- [PROVIDED DATA]

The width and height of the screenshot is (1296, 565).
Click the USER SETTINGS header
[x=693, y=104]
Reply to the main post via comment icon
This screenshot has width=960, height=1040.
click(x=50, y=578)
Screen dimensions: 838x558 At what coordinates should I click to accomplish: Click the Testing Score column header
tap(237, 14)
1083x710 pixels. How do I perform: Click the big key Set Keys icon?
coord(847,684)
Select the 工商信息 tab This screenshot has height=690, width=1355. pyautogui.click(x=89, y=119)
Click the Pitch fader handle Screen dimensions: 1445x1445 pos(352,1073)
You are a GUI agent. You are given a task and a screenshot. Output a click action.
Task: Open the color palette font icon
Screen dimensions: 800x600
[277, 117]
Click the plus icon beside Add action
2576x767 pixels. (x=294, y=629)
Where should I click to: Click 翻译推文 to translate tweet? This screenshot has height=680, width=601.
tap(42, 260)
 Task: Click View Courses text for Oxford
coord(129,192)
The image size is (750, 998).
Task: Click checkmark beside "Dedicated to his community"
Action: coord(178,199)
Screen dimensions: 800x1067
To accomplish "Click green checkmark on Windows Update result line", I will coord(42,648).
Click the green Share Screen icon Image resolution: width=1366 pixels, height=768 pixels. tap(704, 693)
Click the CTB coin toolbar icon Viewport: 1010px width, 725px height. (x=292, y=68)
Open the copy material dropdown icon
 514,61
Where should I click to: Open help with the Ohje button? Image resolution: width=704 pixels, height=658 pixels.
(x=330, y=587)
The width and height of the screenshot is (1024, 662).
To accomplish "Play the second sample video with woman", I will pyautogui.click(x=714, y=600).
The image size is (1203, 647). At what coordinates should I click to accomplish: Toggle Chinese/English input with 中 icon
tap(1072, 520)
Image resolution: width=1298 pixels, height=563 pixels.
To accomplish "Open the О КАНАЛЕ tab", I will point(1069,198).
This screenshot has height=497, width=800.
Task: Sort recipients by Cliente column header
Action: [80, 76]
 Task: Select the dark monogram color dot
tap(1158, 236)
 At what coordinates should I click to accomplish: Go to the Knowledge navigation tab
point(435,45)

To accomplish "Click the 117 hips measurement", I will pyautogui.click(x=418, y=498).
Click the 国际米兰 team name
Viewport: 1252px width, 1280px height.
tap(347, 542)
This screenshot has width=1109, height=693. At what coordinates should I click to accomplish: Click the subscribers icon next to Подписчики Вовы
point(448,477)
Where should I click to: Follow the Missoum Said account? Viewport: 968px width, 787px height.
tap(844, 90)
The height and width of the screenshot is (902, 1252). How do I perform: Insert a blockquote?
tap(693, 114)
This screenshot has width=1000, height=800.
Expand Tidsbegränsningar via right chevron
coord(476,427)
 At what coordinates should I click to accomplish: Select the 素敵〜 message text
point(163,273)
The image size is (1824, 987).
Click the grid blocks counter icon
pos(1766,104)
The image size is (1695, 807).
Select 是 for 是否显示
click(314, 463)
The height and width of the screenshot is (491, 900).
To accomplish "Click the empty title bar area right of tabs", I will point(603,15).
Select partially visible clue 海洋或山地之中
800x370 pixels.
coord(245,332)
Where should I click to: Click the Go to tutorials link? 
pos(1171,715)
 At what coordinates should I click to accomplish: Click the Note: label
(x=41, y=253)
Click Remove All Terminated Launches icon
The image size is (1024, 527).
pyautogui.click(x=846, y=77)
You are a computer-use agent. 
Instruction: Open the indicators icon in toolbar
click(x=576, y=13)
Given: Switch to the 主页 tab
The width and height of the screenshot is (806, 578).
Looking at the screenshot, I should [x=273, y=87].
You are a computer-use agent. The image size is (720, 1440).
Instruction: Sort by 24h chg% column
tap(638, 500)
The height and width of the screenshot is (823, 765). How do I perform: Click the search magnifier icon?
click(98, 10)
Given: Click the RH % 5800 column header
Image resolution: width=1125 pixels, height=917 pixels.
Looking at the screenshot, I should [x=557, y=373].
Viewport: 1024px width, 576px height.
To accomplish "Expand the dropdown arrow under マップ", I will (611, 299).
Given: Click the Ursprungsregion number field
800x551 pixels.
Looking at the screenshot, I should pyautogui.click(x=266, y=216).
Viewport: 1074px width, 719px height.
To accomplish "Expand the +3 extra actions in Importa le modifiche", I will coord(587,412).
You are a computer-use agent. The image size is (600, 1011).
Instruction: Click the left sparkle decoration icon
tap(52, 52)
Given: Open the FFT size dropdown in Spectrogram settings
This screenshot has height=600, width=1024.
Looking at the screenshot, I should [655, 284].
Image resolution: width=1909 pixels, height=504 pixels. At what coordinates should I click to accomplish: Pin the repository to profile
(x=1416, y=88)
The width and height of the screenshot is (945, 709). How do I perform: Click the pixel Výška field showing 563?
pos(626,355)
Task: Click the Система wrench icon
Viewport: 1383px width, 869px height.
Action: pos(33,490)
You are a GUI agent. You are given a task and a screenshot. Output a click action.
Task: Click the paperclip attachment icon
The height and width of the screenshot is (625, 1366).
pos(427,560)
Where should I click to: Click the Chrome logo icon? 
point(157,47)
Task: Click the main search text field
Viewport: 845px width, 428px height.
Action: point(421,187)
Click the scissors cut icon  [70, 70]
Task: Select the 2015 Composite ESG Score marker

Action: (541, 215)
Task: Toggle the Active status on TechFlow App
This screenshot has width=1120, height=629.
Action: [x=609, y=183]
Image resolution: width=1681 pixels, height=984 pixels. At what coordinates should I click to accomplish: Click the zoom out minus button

- [WHAT THIS TASK INVOLVES]
In the data above, which lines lie between the line with "800x551 pixels." and the line with "Given: Open the", inclusive? Print those lines exactly and nothing else.

- [OUTPUT FOR THIS EXERCISE]
800x551 pixels.
Looking at the screenshot, I should pyautogui.click(x=266, y=216).
Viewport: 1074px width, 719px height.
To accomplish "Expand the +3 extra actions in Importa le modifiche", I will coord(587,412).
You are a computer-use agent. The image size is (600, 1011).
Instruction: Click the left sparkle decoration icon
tap(52, 52)
Given: Open the FFT size dropdown in Spectrogram settings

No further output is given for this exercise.